__DIRECTIONS FOR THIS TASK__
Answer these questions from the forum thread on the Surinder Singh route.
(a) What length of time does BronwynBean give after apologizing for the earlier figure?
(b) According to nyclon, what does the wife apply for to join her husband in the UK?
(c) How many school-aged children does rpsharman say the family has?

__TEXT TO READ__
+ + +

It's only 3 months and you don't have to meet the financial requirement....


----------



## BronwynBean (Nov 20, 2012)

Ok. Well I was referring to the Surinder Singh Route, its exercising your treaty rights. Was just an option that popped into mind in your case. And apologies it's only 3 months not 6 and your wife would be able to join you in the EU country. Google it perhaps and do some research before reaching any hard cast conclusion. It was one of the options we would have used should we have not received our spousal visa. Luckily though my partner was able to secure a job.


----------



## nyclon (Apr 3, 2011)

rpsharman said:


> From my research, as a UK citizen moving back to the UK, regardless of whether it's via another EU country, my wife would require a spouse visa.
> 
> If I am to work 6 months anywhere, away from my wife and children I might add, it might as well be in the UK where I have other family and far greater opportunities for employment in my industry.


To go the Surinder Singh route, your wife would have to move with you to an EU country and you would have to live and work there. Your would have to find a job with a contract, not just bagging groceries. There is no set time that you would have to work but 3 - 6 months seems to be acceptable. Then your wife would apply for an EEA Family permit to join you in the UK. I think it's good for 6 months and then she applies for a further resident card.


----------



## rpsharman (Nov 3, 2013)

We have 2 school-aged children. So living all together in another European country would be unacceptable.

I know there is some exception clause whereas we can show that my wife being in the US away from her British children causes undue stress to the British children.

My wife has been a stay-home mom for my children's entire lives. I work unusual hours, and may need to spend weeks away from home. If I were to move to the UK with my children, which I am entitled to do, then petition that they require the care of their mom, and that they are being unfairly subjected to emotional distress by not being able to have their mom live with them, I should be able to be given an exception to the financial requirements.


----------



## Hertsfem (Jun 19, 2013)

+ + +

__STORED DATA__
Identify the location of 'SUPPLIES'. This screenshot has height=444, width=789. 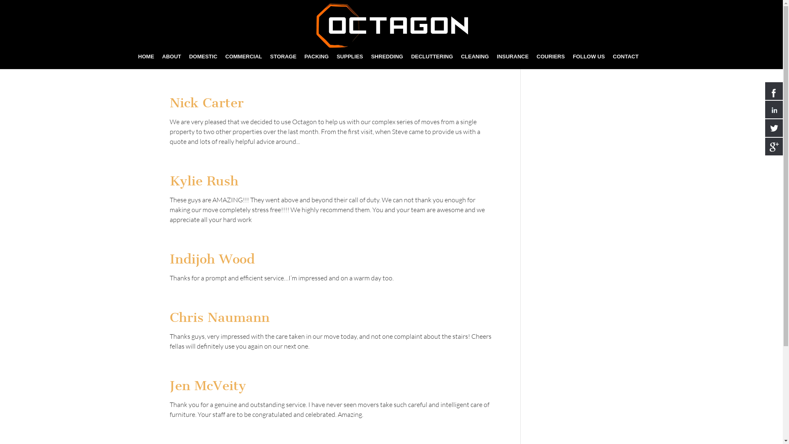
(336, 61).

+ + +

__RESPONSE FOR THIS EXERCISE__
(a) 3 months, not 6.
(b) An EEA Family permit.
(c) Two.